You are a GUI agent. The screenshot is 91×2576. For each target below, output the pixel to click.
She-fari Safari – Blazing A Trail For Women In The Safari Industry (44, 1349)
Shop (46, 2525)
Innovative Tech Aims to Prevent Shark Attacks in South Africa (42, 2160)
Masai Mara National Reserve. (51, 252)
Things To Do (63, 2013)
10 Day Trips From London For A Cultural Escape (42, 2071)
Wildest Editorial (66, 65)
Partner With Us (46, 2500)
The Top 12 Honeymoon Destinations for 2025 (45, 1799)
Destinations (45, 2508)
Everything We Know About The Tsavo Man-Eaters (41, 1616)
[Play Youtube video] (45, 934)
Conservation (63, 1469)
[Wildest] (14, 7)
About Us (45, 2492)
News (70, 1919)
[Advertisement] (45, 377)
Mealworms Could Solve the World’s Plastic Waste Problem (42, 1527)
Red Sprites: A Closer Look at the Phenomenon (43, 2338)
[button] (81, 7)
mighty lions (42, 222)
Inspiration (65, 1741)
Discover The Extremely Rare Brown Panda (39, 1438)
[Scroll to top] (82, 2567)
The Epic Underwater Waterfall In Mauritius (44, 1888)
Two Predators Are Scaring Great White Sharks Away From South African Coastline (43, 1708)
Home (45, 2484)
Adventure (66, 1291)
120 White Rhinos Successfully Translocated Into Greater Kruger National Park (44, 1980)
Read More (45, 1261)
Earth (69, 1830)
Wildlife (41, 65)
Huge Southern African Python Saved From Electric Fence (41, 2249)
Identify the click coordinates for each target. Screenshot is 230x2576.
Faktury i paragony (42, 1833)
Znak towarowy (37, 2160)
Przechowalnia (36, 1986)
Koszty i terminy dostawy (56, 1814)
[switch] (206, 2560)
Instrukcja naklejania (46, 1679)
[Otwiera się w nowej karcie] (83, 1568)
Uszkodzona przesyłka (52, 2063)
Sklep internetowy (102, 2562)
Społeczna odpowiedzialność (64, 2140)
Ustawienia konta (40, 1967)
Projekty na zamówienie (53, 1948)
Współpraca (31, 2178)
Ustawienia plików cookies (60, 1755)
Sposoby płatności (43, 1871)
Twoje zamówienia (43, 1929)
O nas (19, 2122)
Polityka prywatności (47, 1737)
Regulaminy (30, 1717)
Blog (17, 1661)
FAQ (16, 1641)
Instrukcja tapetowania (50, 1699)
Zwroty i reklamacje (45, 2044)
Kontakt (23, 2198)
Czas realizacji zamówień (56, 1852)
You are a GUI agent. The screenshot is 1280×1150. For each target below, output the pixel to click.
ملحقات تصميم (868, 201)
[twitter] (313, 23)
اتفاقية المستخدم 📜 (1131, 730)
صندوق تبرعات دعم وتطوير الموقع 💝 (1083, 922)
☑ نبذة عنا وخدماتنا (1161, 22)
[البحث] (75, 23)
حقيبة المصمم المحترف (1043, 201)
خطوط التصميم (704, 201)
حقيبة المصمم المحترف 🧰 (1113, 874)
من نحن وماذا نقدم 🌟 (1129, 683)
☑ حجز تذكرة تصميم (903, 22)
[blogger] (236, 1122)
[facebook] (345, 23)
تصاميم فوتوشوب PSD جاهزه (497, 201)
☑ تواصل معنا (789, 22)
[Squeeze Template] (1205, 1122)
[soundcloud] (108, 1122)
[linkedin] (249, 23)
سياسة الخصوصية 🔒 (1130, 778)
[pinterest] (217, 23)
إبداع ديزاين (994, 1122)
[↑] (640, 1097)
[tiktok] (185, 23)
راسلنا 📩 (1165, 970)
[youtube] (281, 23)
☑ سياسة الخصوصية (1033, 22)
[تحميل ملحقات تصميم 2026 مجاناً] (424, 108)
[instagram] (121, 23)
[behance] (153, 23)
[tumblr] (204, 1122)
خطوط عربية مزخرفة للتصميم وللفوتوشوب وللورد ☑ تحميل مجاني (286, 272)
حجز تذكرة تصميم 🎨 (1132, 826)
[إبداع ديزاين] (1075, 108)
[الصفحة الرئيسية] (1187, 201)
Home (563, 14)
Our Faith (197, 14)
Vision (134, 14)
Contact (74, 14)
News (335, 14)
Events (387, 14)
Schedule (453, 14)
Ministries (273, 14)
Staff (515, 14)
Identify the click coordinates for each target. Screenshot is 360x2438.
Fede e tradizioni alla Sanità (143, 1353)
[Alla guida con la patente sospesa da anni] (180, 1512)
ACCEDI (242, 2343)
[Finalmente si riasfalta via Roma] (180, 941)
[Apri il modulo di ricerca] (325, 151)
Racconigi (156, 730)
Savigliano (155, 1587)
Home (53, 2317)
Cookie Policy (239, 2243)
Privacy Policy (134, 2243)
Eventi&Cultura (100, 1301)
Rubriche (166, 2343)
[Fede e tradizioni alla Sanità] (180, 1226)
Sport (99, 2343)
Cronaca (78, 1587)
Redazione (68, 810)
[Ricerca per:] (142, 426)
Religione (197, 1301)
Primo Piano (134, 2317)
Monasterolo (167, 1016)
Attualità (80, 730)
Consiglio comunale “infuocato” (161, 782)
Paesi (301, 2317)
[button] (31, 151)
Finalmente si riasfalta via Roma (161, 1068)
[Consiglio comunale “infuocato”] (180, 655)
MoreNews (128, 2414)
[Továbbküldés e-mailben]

☆ ☆ ☆ ☆ ☆ ☆ ☆

How to complete this task: Give the listing again. Leave every word as it stands.

Answer to the problem:
You are a GUI agent. The screenshot is 91×2576. For each target below, output the pixel to click.
She-fari Safari – Blazing A Trail For Women In The Safari Industry (44, 1349)
Shop (46, 2525)
Innovative Tech Aims to Prevent Shark Attacks in South Africa (42, 2160)
Masai Mara National Reserve. (51, 252)
Things To Do (63, 2013)
10 Day Trips From London For A Cultural Escape (42, 2071)
Wildest Editorial (66, 65)
Partner With Us (46, 2500)
The Top 12 Honeymoon Destinations for 2025 (45, 1799)
Destinations (45, 2508)
Everything We Know About The Tsavo Man-Eaters (41, 1616)
[Play Youtube video] (45, 934)
Conservation (63, 1469)
[Wildest] (14, 7)
About Us (45, 2492)
News (70, 1919)
[Advertisement] (45, 377)
Mealworms Could Solve the World’s Plastic Waste Problem (42, 1527)
Red Sprites: A Closer Look at the Phenomenon (43, 2338)
[button] (81, 7)
mighty lions (42, 222)
Inspiration (65, 1741)
Discover The Extremely Rare Brown Panda (39, 1438)
[Scroll to top] (82, 2567)
The Epic Underwater Waterfall In Mauritius (44, 1888)
Two Predators Are Scaring Great White Sharks Away From South African Coastline (43, 1708)
Home (45, 2484)
Adventure (66, 1291)
120 White Rhinos Successfully Translocated Into Greater Kruger National Park (44, 1980)
Read More (45, 1261)
Earth (69, 1830)
Wildlife (41, 65)
Huge Southern African Python Saved From Electric Fence (41, 2249)
Identify the click coordinates for each target. Screenshot is 230x2576.
Faktury i paragony (42, 1833)
Znak towarowy (37, 2160)
Przechowalnia (36, 1986)
Koszty i terminy dostawy (56, 1814)
[switch] (206, 2560)
Instrukcja naklejania (46, 1679)
[Otwiera się w nowej karcie] (83, 1568)
Uszkodzona przesyłka (52, 2063)
Sklep internetowy (102, 2562)
Społeczna odpowiedzialność (64, 2140)
Ustawienia konta (40, 1967)
Projekty na zamówienie (53, 1948)
Współpraca (31, 2178)
Ustawienia plików cookies (60, 1755)
Sposoby płatności (43, 1871)
Twoje zamówienia (43, 1929)
O nas (19, 2122)
Polityka prywatności (47, 1737)
Regulaminy (30, 1717)
Blog (17, 1661)
FAQ (16, 1641)
Instrukcja tapetowania (50, 1699)
Zwroty i reklamacje (45, 2044)
Kontakt (23, 2198)
Czas realizacji zamówień (56, 1852)
You are a GUI agent. The screenshot is 1280×1150. For each target below, output the pixel to click.
ملحقات تصميم (868, 201)
[twitter] (313, 23)
اتفاقية المستخدم 📜 (1131, 730)
صندوق تبرعات دعم وتطوير الموقع 💝 (1083, 922)
☑ نبذة عنا وخدماتنا (1161, 22)
[البحث] (75, 23)
حقيبة المصمم المحترف (1043, 201)
خطوط التصميم (704, 201)
حقيبة المصمم المحترف 🧰 (1113, 874)
من نحن وماذا نقدم 🌟 (1129, 683)
☑ حجز تذكرة تصميم (903, 22)
[blogger] (236, 1122)
[facebook] (345, 23)
تصاميم فوتوشوب PSD جاهزه (497, 201)
☑ تواصل معنا (789, 22)
[Squeeze Template] (1205, 1122)
[soundcloud] (108, 1122)
[linkedin] (249, 23)
سياسة الخصوصية 🔒 (1130, 778)
[pinterest] (217, 23)
إبداع ديزاين (994, 1122)
[↑] (640, 1097)
[tiktok] (185, 23)
راسلنا 📩 (1165, 970)
[youtube] (281, 23)
☑ سياسة الخصوصية (1033, 22)
[تحميل ملحقات تصميم 2026 مجاناً] (424, 108)
[instagram] (121, 23)
[behance] (153, 23)
[tumblr] (204, 1122)
خطوط عربية مزخرفة للتصميم وللفوتوشوب وللورد ☑ تحميل مجاني (286, 272)
حجز تذكرة تصميم 🎨 (1132, 826)
[إبداع ديزاين] (1075, 108)
[الصفحة الرئيسية] (1187, 201)
Home (563, 14)
Our Faith (197, 14)
Vision (134, 14)
Contact (74, 14)
News (335, 14)
Events (387, 14)
Schedule (453, 14)
Ministries (273, 14)
Staff (515, 14)
Identify the click coordinates for each target. Screenshot is 360x2438.
Fede e tradizioni alla Sanità (143, 1353)
[Alla guida con la patente sospesa da anni] (180, 1512)
ACCEDI (242, 2343)
[Finalmente si riasfalta via Roma] (180, 941)
[Apri il modulo di ricerca] (325, 151)
Racconigi (156, 730)
Savigliano (155, 1587)
Home (53, 2317)
Cookie Policy (239, 2243)
Privacy Policy (134, 2243)
Eventi&Cultura (100, 1301)
Rubriche (166, 2343)
[Fede e tradizioni alla Sanità] (180, 1226)
Sport (99, 2343)
Cronaca (78, 1587)
Redazione (68, 810)
[Ricerca per:] (142, 426)
Religione (197, 1301)
Primo Piano (134, 2317)
Monasterolo (167, 1016)
Attualità (80, 730)
Consiglio comunale “infuocato” (161, 782)
Paesi (301, 2317)
[button] (31, 151)
Finalmente si riasfalta via Roma (161, 1068)
[Consiglio comunale “infuocato”] (180, 655)
MoreNews (128, 2414)
[Továbbküldés e-mailben]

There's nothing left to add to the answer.